- No. of episodes: 10

Release
- Original network: VTV9
- Original release: June 4 – August 13, 2023

Season chronology
- ← Previous Season 3

= The Face Vietnam season 4 =

The Face Vietnam season 4 (Gương Mặt Người Mẫu) is the fourth season of a Vietnamese modeling-themed reality television series. It is based on the US television series The Face, and part of the international The Face franchise.
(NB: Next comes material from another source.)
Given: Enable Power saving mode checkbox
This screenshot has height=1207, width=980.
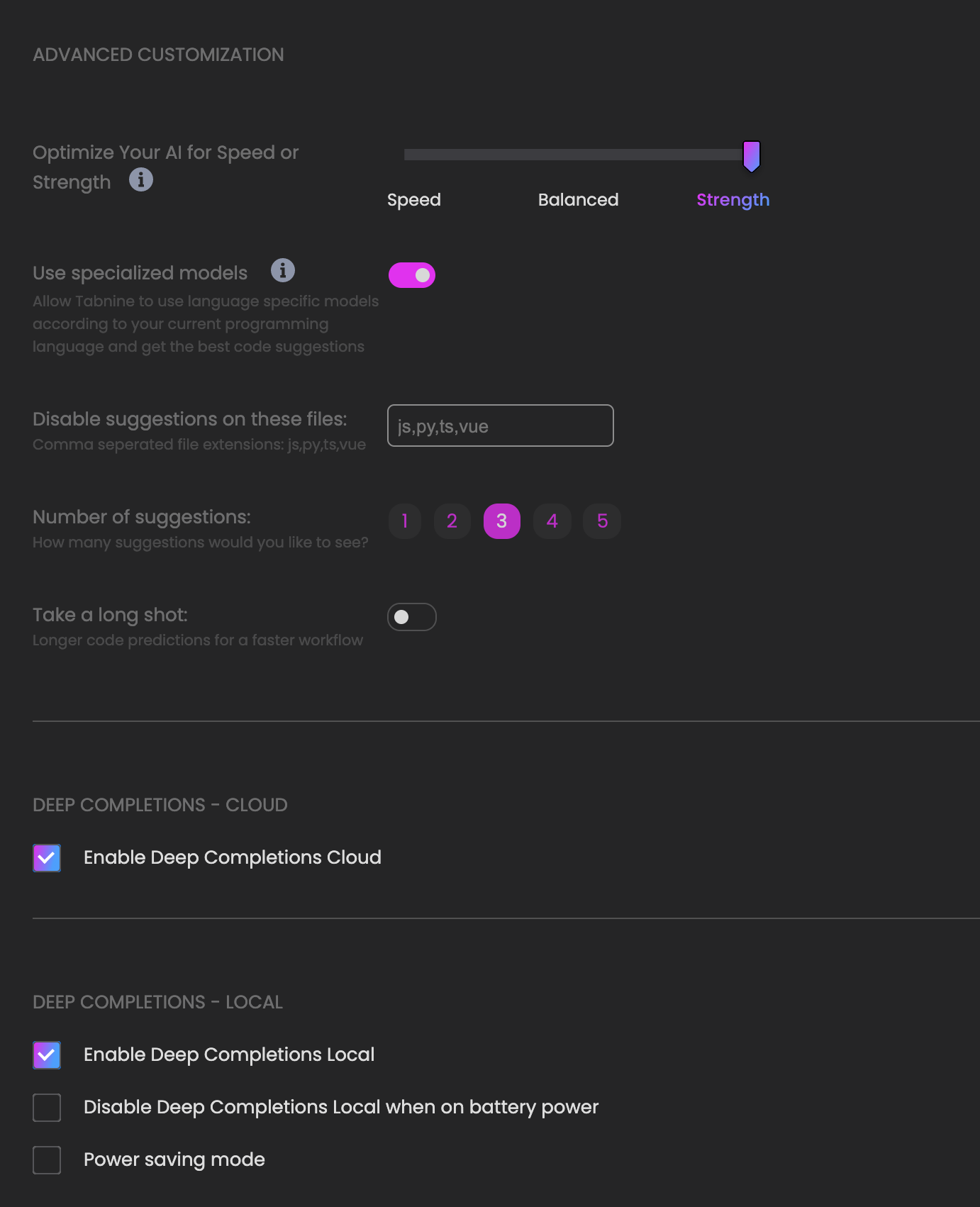Looking at the screenshot, I should [47, 1160].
After 5-year hiatus, the show returned with supermodel Vũ Thu Phương, supermodel and actress Anh Thư, and supermodel Minh Triệu and Miss Vietnam 2014 Kỳ Duyên became mentors, while former Vietnam's Next Top Model judge Nam Trung continue served as host. The fourth season premiered on 4 June 2023 on VTV9.
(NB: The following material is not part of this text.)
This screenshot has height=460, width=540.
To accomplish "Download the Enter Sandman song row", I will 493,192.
Among with the prizes are:

- A 2-year modeling contract with BeU Models
- Appeared on the cover and 8-page editorials of Harper's Bazaar Vietnam
- Became the face of Vietnam International Fashion Week Autumn-Winter 2023
- Became the face of MAC Cosmetics and exclusively appeared on MAC Cosmetics' event in Tokyo
- A cash prize of 200.000.000VND
- An experienced trip at the 6 prestigious fashion week of Paris, Milan, London, New York, Tokyo and Seoul

Team Anh Thư's Huỳnh Thị Tú Anh, 21-year-old from Bình Dương, won the final round on August 13, 2023.

==Contestants==
(ages stated are at start of filming)

| Name |  | Age | Height | Hometown | Model coach | Finish | Rank |
|  | Nguyễn Trần Đức Ân | 20 | 1.85 m (6 ft 1 in) | Ho Chi Minh City | Anh Thư | Episode 1 | 16 (quit) |
|  | Nguyễn Hoàng Học | 26 | 1.70 m (5 ft 7 in) | Ho Chi Minh City | Kỳ Duyên/Minh Triệu | Episode 3 | 15 |
|  | "Vio" Hồ Hải Triều | 26 | 1.78 m (5 ft 10 in) | Ho Chi Minh City | Thu Phương | Episode 4 | 14 |
|  | Hoàng Kim Ngân | 22 | 1.72 m (5 ft 7+1⁄2 in) | Ho Chi Minh City | Anh Thư | Episode 5 | 13 |
|  | Vũ Tuấn Anh | 28 | 1.85 m (6 ft 1 in) | Thanh Hóa | Thu Phương | Episode 6 | 12 |
|  | Phạm Thu Huyền | 24 | 1.73 m (5 ft 8 in) | Hải Phòng | Anh Thư | 11 |
|  | Lương Thùy Dương | 24 | 1.78 m (5 ft 10 in) | Hanoi | Kỳ Duyên/Minh Triệu | Episode 7 | 10 |
|  | Phạm Tuấn Ngọc | 24 | 1.84 m (6 ft 1⁄2 in) | Hải Phòng | Kỳ Duyên/Minh Triệu | Episode 8 | 9 |
|  | Nguyễn Hương Liên | 20 | 1.70 m (5 ft 7 in) | Hà Nam | Thu Phương | Episode 9 | 8 |
|  | Nguyễn Thị Cẩm Đan | 21 | 1.74 m (5 ft 8+1⁄2 in) | An Giang | Kỳ Duyên/Minh Triệu | 7-5 |
|  | Lâm Hoàng Oanh | 19 | 1.75 m (5 ft 9 in) | Đồng Tháp | Thu Phương |
|  | Nguyễn Thanh Trâm | 21 | 1.74 m (5 ft 8+1⁄2 in) | Ho Chi Minh City | Anh Thư |
|  | Bùi Thị Xuân Hạnh | 22 | 1.72 m (5 ft 7+1⁄2 in) | Ninh Bình | Thu Phương | Episode 10 | 4-2 |
|  | Võ Minh Toại | 24 | 1.84 m (6 ft 1⁄2 in) | Bình Định | Anh Thư |
|  | Nguyễn Ngọc Phương Vy | 23 | 1.70 m (5 ft 7 in) | Ho Chi Minh City | Kỳ Duyên/Minh Triệu |
|  | Huỳnh Thị Tú Anh | 21 | 1.78 m (5 ft 10 in) | Bình Dương | Anh Thư | 1 |

==Episodes==

===Episode 1: Beginning the war of the 4 generations===
First aired 4 June 2023

"The Face" series extended the range of contestants. Both men and women could become "The Face Vietnam". Contestants faced five challenges: 'Catwalk with personal style', 'Catwalk whilst hiding their faces in a hat', 'Taking a photo showing their true beauty', 'Show their talent' and 'Interview with the mentors'. After many months of casting in Ho Chi Minh City & Hanoi, fifteen models passed to the pick-team round.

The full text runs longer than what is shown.